Problem requirements: In your copy, drop the images and return each record exactly as it stands.

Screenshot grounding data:

══════

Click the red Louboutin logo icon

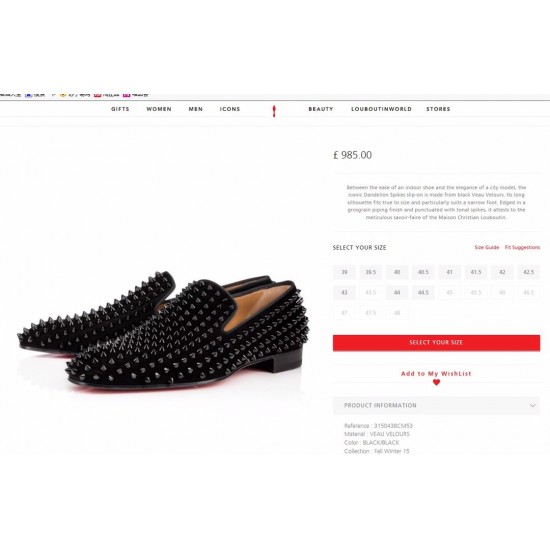[x=274, y=111]
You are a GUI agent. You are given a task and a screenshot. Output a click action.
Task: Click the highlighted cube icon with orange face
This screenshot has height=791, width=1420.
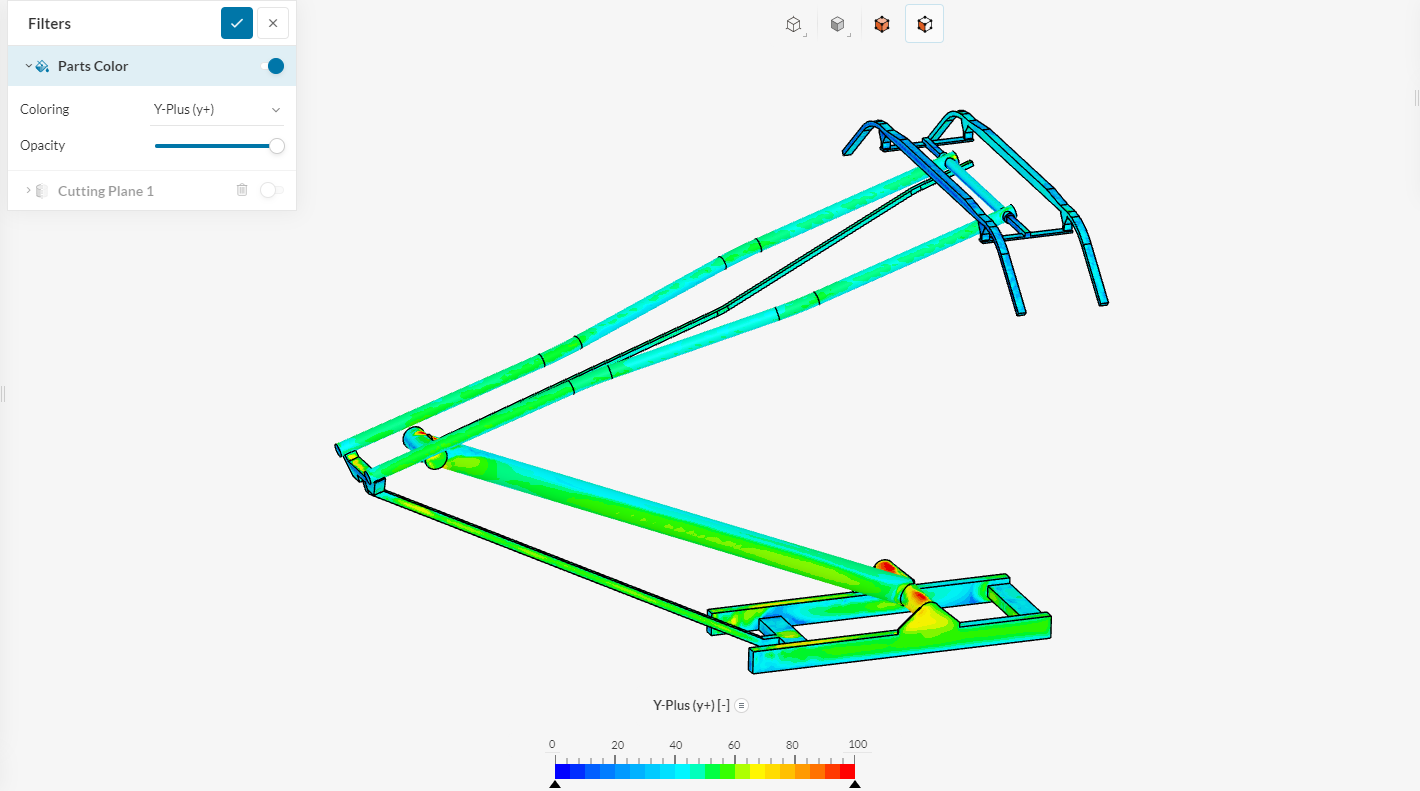(x=924, y=23)
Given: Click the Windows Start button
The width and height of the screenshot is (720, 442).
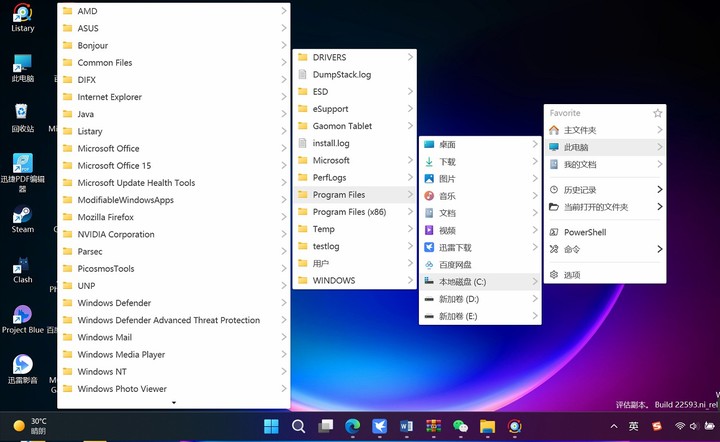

══════

Response for this exercise:
Click the red Louboutin logo icon

[x=274, y=111]
You are a GUI agent. You are given a task and a screenshot. Output a click action.
Task: Click the highlighted cube icon with orange face
This screenshot has height=791, width=1420.
(x=924, y=23)
Given: Click the Windows Start button
The width and height of the screenshot is (720, 442).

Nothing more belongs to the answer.